Extracted data entries:
____________

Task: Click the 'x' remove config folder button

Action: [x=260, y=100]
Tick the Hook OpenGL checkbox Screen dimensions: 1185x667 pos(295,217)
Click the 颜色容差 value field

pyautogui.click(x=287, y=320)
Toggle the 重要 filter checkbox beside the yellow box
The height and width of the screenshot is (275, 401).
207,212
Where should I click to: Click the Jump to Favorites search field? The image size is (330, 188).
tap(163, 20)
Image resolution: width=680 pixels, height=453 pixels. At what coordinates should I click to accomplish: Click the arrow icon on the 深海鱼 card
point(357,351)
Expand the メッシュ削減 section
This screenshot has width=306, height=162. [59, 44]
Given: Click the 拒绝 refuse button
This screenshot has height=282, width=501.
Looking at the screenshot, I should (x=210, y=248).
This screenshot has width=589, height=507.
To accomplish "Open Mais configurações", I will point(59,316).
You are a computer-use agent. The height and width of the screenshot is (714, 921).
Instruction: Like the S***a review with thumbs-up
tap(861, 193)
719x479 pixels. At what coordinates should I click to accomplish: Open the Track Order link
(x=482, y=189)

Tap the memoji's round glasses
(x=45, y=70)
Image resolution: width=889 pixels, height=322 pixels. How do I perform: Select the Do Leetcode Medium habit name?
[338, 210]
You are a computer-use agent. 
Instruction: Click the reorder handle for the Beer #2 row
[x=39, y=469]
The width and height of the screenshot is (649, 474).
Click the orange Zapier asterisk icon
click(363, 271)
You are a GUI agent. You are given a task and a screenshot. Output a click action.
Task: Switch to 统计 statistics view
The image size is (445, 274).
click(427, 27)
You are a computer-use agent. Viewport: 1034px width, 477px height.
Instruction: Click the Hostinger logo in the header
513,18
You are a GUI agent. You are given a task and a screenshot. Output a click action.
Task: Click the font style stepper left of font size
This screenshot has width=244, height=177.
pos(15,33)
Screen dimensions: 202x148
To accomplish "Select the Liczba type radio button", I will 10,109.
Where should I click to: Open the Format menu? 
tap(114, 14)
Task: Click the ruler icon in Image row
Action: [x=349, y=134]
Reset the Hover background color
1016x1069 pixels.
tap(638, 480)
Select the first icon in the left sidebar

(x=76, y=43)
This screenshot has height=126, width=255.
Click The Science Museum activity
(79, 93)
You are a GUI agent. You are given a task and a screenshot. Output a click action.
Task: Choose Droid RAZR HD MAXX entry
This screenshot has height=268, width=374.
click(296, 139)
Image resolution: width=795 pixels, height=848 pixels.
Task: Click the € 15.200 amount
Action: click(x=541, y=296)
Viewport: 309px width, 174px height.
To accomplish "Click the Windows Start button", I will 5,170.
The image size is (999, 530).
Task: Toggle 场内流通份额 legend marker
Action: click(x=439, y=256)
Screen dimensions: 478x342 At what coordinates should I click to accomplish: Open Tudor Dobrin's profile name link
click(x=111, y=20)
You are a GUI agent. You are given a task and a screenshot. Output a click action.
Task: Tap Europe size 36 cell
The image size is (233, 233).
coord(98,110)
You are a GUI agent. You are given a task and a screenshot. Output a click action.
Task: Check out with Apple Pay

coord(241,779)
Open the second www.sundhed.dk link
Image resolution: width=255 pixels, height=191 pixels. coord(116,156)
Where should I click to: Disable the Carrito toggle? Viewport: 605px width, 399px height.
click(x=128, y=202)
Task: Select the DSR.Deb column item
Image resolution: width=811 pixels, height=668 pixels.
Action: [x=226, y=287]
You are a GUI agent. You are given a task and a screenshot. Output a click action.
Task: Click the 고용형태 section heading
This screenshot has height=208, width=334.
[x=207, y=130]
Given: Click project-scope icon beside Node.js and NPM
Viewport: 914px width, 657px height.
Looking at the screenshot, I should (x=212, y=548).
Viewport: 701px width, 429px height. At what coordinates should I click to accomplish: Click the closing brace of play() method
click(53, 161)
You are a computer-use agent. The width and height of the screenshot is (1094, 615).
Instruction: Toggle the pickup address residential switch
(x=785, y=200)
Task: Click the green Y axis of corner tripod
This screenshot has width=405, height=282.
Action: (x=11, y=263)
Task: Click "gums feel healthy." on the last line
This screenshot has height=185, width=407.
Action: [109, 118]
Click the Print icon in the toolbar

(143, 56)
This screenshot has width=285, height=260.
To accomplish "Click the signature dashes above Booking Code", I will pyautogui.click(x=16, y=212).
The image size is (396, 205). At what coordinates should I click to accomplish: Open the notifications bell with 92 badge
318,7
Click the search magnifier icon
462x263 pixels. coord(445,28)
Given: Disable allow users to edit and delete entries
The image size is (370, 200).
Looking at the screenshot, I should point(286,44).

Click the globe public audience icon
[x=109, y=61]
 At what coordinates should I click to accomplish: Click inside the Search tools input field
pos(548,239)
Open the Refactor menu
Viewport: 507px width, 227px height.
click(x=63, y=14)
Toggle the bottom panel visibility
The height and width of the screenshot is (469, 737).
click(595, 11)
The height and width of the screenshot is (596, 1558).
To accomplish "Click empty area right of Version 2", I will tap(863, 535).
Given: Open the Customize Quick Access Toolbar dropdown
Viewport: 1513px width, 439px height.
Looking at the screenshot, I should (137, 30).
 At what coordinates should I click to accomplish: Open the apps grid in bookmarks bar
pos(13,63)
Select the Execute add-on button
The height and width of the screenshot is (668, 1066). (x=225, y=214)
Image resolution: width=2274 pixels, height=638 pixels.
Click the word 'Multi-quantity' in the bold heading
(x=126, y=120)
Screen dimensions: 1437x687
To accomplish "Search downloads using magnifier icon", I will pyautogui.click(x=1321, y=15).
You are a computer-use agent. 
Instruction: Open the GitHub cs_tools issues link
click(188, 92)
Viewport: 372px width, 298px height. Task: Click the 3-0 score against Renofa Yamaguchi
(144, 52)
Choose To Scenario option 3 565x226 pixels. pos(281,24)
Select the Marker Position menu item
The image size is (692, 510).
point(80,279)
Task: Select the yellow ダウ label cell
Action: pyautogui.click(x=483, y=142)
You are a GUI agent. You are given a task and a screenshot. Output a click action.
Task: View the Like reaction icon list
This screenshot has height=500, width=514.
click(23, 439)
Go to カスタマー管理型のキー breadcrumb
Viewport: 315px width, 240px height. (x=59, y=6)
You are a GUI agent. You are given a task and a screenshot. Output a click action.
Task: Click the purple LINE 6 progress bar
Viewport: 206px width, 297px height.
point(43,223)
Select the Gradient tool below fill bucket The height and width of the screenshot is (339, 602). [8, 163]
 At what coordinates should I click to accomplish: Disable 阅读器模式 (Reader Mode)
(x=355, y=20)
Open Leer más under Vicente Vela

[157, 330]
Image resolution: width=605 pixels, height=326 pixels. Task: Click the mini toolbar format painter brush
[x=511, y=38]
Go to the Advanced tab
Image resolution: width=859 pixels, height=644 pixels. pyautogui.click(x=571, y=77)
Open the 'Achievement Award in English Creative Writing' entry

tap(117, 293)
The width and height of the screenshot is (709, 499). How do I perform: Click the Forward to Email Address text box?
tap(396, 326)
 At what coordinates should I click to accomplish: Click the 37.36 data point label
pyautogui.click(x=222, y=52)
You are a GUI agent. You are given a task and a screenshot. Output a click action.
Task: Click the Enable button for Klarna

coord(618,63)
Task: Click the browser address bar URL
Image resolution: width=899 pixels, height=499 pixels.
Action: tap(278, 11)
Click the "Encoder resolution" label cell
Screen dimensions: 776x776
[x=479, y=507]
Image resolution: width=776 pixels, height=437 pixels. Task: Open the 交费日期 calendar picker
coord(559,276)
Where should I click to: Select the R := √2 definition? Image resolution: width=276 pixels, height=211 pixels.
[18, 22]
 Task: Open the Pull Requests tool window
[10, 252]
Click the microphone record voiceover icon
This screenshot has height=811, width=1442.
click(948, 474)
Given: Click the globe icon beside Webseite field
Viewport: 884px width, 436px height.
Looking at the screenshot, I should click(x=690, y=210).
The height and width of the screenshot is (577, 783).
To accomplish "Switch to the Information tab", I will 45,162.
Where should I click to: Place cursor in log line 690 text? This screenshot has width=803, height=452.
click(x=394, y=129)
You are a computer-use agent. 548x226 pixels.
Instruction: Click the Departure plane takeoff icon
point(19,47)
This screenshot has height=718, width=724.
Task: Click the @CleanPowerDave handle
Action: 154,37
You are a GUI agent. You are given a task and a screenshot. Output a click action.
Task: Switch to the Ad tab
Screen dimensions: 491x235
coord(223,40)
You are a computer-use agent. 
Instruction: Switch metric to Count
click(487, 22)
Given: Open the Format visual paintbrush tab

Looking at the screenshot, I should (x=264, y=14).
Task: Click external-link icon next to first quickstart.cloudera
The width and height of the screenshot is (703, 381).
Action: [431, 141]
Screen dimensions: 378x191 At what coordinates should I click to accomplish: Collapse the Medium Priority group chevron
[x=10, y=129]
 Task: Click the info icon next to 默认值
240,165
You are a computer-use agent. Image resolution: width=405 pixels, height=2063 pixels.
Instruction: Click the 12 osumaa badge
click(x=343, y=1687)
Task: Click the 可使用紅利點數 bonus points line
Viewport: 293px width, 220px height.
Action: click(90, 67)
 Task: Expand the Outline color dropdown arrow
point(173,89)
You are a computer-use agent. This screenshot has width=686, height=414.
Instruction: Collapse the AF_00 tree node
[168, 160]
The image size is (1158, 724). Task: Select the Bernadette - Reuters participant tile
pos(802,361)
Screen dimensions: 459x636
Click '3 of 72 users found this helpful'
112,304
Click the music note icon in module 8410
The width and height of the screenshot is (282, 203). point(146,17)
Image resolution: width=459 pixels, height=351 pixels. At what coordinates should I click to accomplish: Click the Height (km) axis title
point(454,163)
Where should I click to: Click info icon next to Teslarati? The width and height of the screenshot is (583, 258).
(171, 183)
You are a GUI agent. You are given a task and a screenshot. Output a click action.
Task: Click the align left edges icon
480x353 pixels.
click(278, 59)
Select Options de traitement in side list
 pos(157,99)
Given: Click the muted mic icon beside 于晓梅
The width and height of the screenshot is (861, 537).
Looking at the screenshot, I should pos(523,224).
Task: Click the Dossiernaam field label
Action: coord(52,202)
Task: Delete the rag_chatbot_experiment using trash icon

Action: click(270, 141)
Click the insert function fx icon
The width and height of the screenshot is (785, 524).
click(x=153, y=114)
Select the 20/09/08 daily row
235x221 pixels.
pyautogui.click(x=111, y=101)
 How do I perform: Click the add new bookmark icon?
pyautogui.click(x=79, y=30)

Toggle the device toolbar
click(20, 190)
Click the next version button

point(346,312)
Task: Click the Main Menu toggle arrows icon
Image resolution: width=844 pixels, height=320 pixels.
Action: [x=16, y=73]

____________

• **Problem to solve**
Copy out each line of the records where the string "computer" appears.

• **Finished exercise**
You are a computer-use agent. The height and width of the screenshot is (714, 921).
You are a computer-use agent. 
You are a computer-use agent. Viewport: 1034px width, 477px height.
You are a computer-use agent. The width and height of the screenshot is (1094, 615).
You are a computer-use agent. 
You are a computer-use agent. 548x226 pixels.
You are a computer-use agent. 
You are a computer-use agent. Image resolution: width=405 pixels, height=2063 pixels.
You are a computer-use agent. This screenshot has width=686, height=414.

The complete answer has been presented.